This transition is highly symbolic for the majority of Emmanuel Macron, who displays the reindustrialization of France as one of his priorities, a few weeks before the presidential election, but the fallout in terms of jobs is to be qualified.

At Trémery, about thirty workers were working one afternoon in February on the first small line of electric motors.

"It's avant-garde. We are immediately asked what we think of it, how it's going, how it's going up", breathes Cédric Metz, plugs in his ears against the mechanical din.

The operator worked for 20 years on gasoline and diesel engines before switching to electric.

The Trémery plant, opened in 1979 by Citroën on 89 hectares near Metz, set its record in 2017 with nearly two million engines produced, 80% of which were diesel.

But the star of this engine has faded with the Dieselgate scandal and the specter of a European ban on thermal engines in 2035.
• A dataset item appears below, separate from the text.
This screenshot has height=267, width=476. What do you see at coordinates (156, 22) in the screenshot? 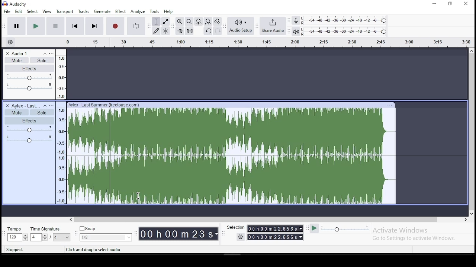
I see `selection tool` at bounding box center [156, 22].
Heat engine assembly line in Treméry, in the Moselle department, on May 30, 2000 FRANCK FIFE AFP / Archives

So Trémery and its 2,500 employees, passed under the banner of Stellantis after the merger of PSA with Fiat-Chrysler, were converted to gasoline engines, and more and more quickly to electric.
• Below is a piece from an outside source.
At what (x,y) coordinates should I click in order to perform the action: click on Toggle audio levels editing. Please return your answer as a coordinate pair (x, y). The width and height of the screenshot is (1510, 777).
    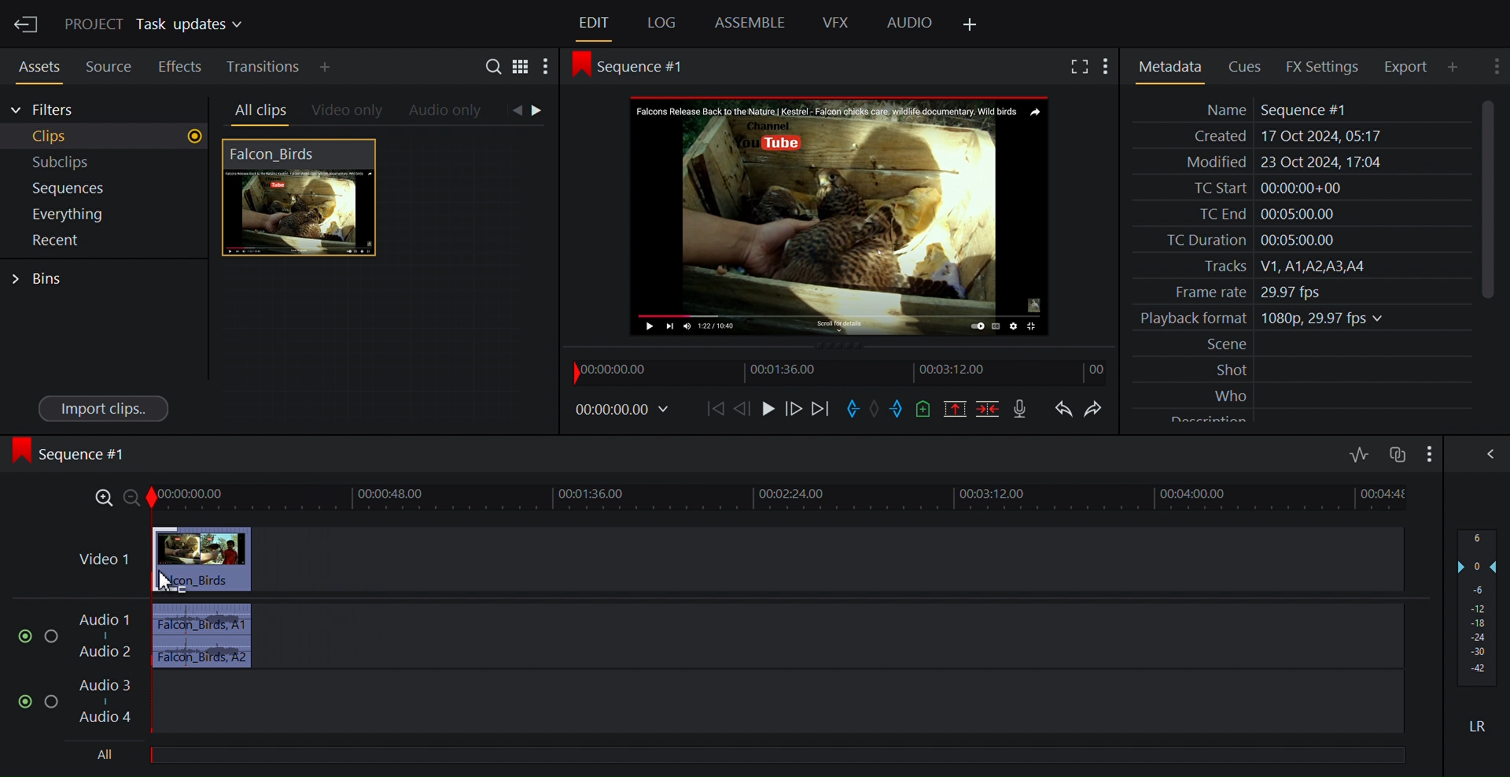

The first electrical assembly line replaced one of the three Diesel workshops in 2019.

The engine produced now equips the electric Peugeot 208, Opel Corsa, DS3 or Citroën C4.

Guided by a magnetic tape, trolleys cross the line, distributing the parts from post to post to about thirty workers.
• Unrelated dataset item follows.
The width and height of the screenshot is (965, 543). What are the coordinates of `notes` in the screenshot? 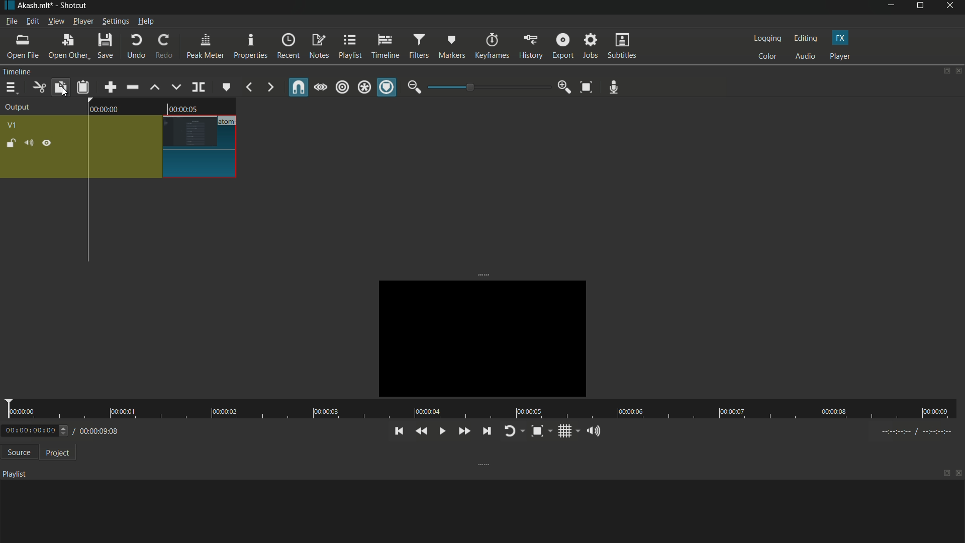 It's located at (319, 47).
Robots take over certain positions and check the final work.

"We went electric, we're going there and we're not going to stop," says line manager Stanislas Kohout, who also comes from Diesel.

“We are proud to be the first”.

A few meters away, a second equally compact line is being started: if the first had been designed to produce 120,000 engines per year, then boosted to 180,000, the second promises 300,000.

"Opportunity to relocate"

In a neighboring building, Stellantis and its Japanese partner Nidec are setting up a line that will manufacture rotors and stators, essential elements of the electric motor which are currently largely imported from Asia.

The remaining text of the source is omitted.